It’s always interesting to see what was changed and what stayed the same when a movie is based on a book. After all, the source material is essentially the same, but even the most subtle differences can change the way the story is told or even the story itself.
David Fincher’s 1999 movie “Fight Club” is based on Chuck Palahnuik’s book by the same name, which came out just three years before. The movie follows the same plot as the book, uses similar terminology (for example, all of the Fight Club and Project Mayhem rules are straight out of the book), and has the same characters. However, movie director David Fincher and screenplay writer Jim Uhls made five key changes to highlight different aspects of the story.
- How the narrator meets Tyler Durden: In the movie, the narrator finds himself sitting next to a flashy if fashionable man on an airplane carrying the same briefcase. Palahunik’s meeting between Tyler and the narrator could not be more different: the two meet on a nude beach, where Tyler is building a wooden structure that casts the shadow of a hand on the sand. In my opinion, Fincher and Uhls changed this meeting for several reasons. First, the airplane setting holds with the narrator’s insomnia-inducing lifestyle, while also breaking with the banal conversations he has earlier in the film, indicating that Tyler holds anti-conformist views that draw the narrator in. Additionally, Pitt’s fashion sense creates a parallel with Marla, an important motif throughout the film. Finally, the briefcase serves as a major first clue that Tyler and the narrator are in fact the same person.
- Marla’s suicide attempt: In both the book and the movie, Marla notices that the narrator has stopped showing up to the support groups. Wanting to get his attention, she overdoses on Xanax and calls him. In the movie, the narrator picks up the phone and listens to Marla talk for a bit before dropping the receiver, which Tyler then picks up. In the novel, the narrator never picks up the phone, Tyler does, beginning their affair. This key difference highlights the narrator’s choice not to go to Marla’s apartment and, arguably, his cowardice. It also sets up the antagonistic relationship between Tyler and the narrator over the affair with Marla, even though they are the same person: the narrator realizes that, had he gone to Marla’s place instead, he would be sleeping with her instead of Tyler.
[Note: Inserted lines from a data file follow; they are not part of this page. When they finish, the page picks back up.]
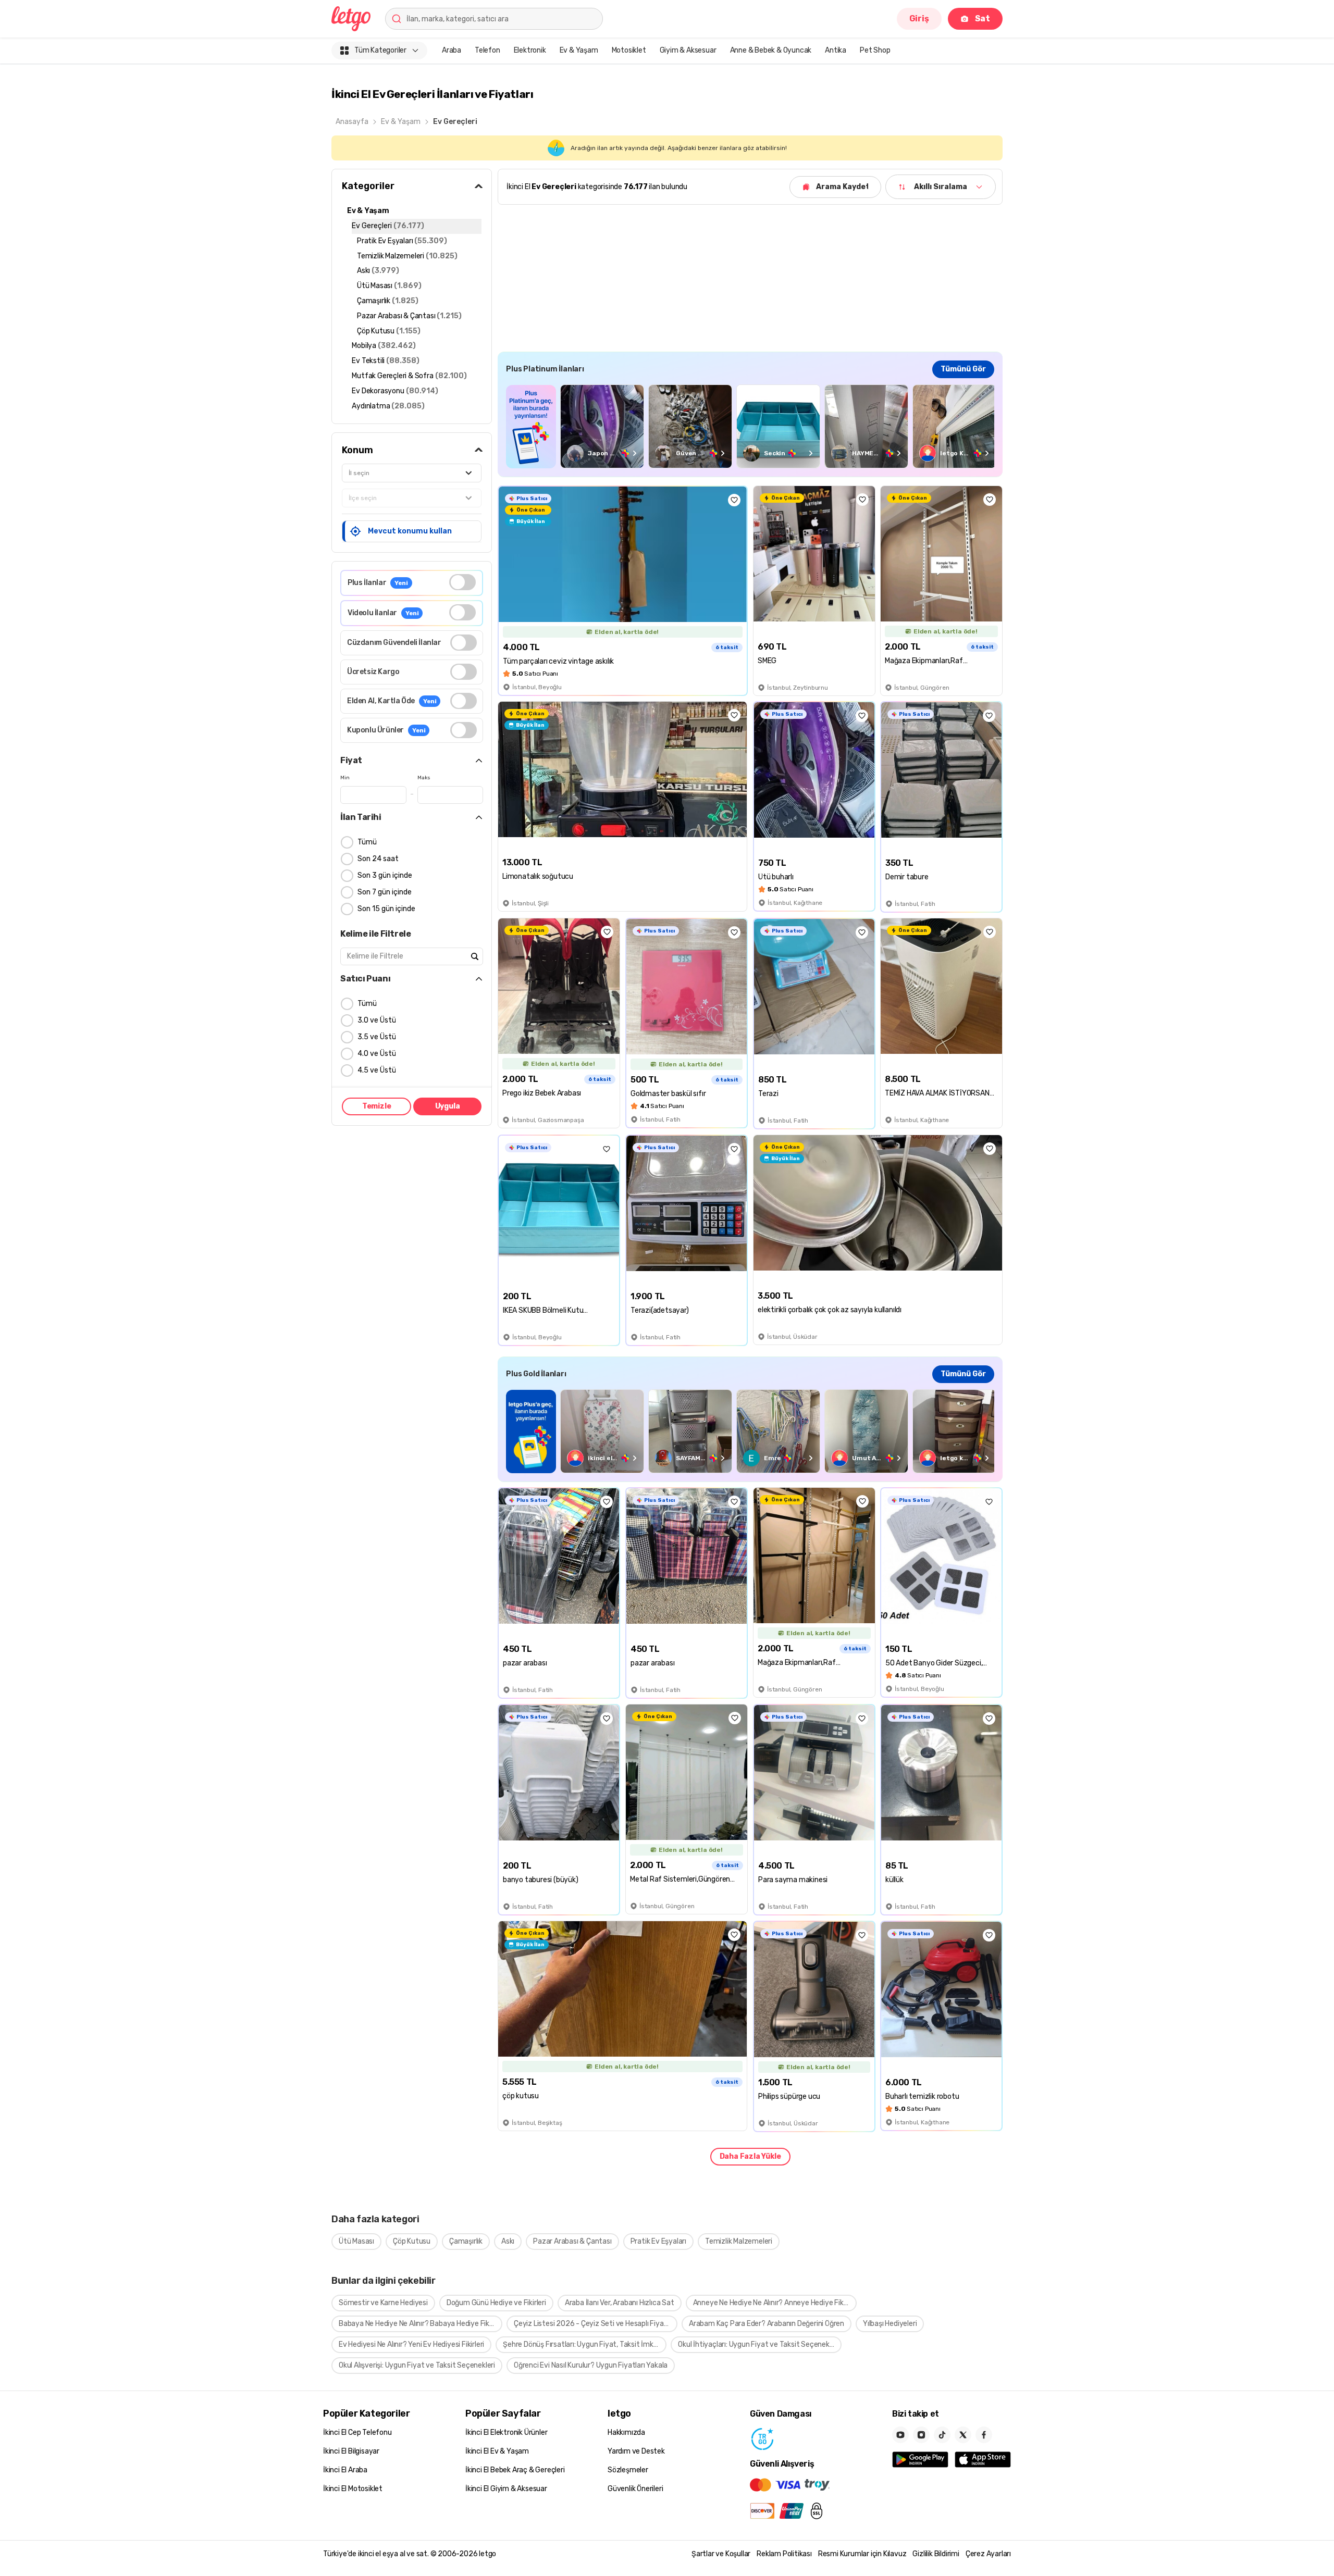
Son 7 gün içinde (384, 892)
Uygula (447, 1106)
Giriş (919, 18)
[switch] (462, 582)
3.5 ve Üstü (376, 1036)
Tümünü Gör (963, 369)
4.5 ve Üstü (376, 1070)
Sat (982, 18)
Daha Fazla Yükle (750, 2156)
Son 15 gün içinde (386, 908)
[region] (750, 426)
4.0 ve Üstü (376, 1053)
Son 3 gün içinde (384, 875)
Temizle (376, 1106)
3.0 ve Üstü (376, 1020)
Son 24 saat (378, 858)
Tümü (367, 842)
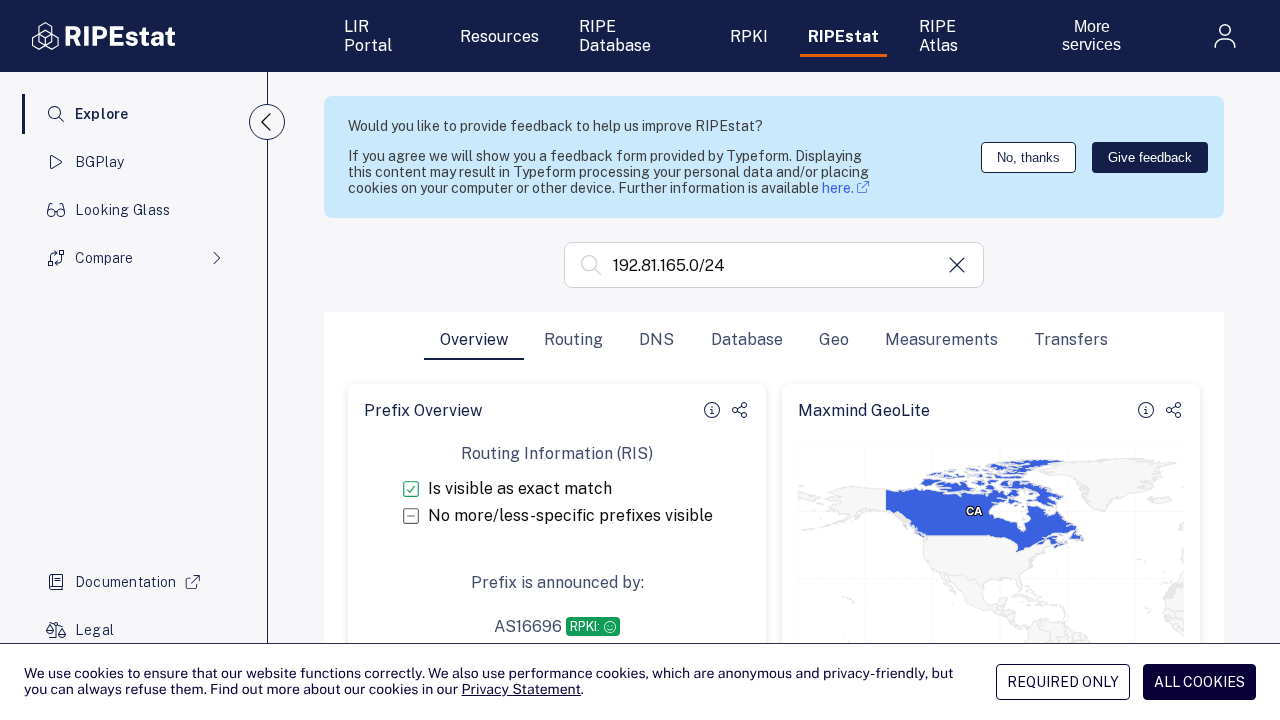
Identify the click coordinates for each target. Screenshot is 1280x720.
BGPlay (100, 162)
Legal (94, 630)
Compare (104, 258)
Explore (102, 114)
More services (1091, 35)
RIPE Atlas (938, 36)
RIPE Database (615, 36)
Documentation (126, 582)
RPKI (749, 36)
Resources (499, 36)
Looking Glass (123, 210)
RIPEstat (843, 36)
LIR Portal (368, 36)
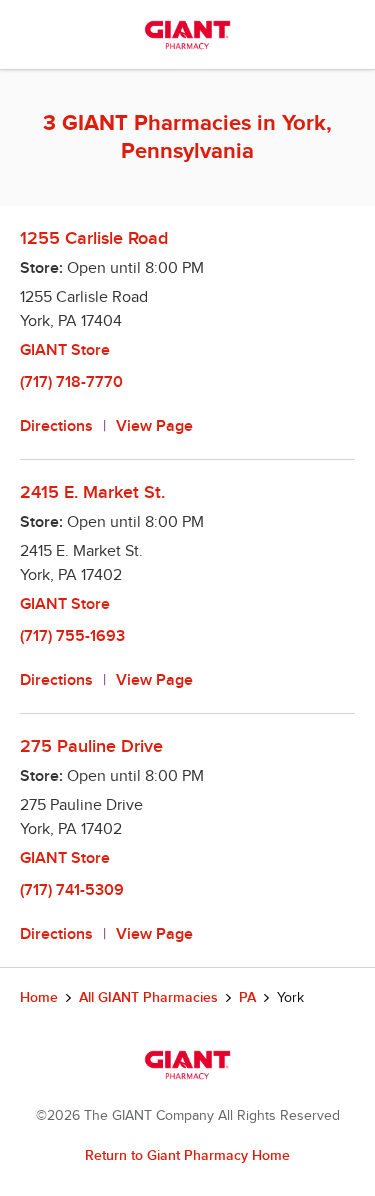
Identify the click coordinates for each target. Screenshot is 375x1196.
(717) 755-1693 (72, 636)
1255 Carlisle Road (94, 238)
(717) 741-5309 (72, 890)
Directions (56, 426)
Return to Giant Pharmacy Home (187, 1155)
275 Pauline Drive (91, 746)
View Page (154, 426)
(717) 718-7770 (71, 382)
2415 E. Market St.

- Lye burns: In the book, Marla burns herself with lye on accident. In the movie, Tyler holds the narrator’s hand and pours lye over it, holding it until the burn is deep enough to leave a scar. Tyler and the narrator’s matching scars are another clue that they are in fact the same person. The lye burns become a source of pain, like the fight club, to feel something different from the senseless modern lifestyle. (Fun fact, Brad Pitt asked his parents not to see the movie, but they insisted. They stopped watching after the chemical burn scene.)
- Tyler’s last planned explosion: In the book, Tyler’s final Project Mayhem endeavor is to blow up a skyscraper containing a national museum, taking himself out in the same explosion as a martyr. The bomb malfunctions because Tyler mixed paraffin in the explosives. In the movie, the targets are credit card companies. Fincher’s adaptation highlights the theme of consumerism in the story. With this explosion, Tyler wants to eliminate credit card records, and therefore credit card debt, returning everyone to a “clean slate.” This goes to the narrator’s wishes to re-create his own life, which he desperately tried to do by blowing up his apartment and starting a fight club in the first place. Unlike the book, the bombs go off, though it’s ambiguous whether the building the narrator is in blows up as well.
- The ending: In the book, the narrator blacks out after he shoots himself and wakes up in a mental hospital, convinced that he is in Heaven. The novel ends with the hospital employees revealing themselves to be Project Mayhem members, telling the narrator that they expect Tyler to come back. The movie has a much more, for lack of a better term, “Hollywood ending.” The narrator and Marla reconcile and hold hands as buildings blow up around them. The ending suggests that the narrator has finally killed the part of himself that was Tyler and is finally ready to start a new life with Marla. Conversely, the novel’s ending is cyclical, suggesting that Tyler will eventually return.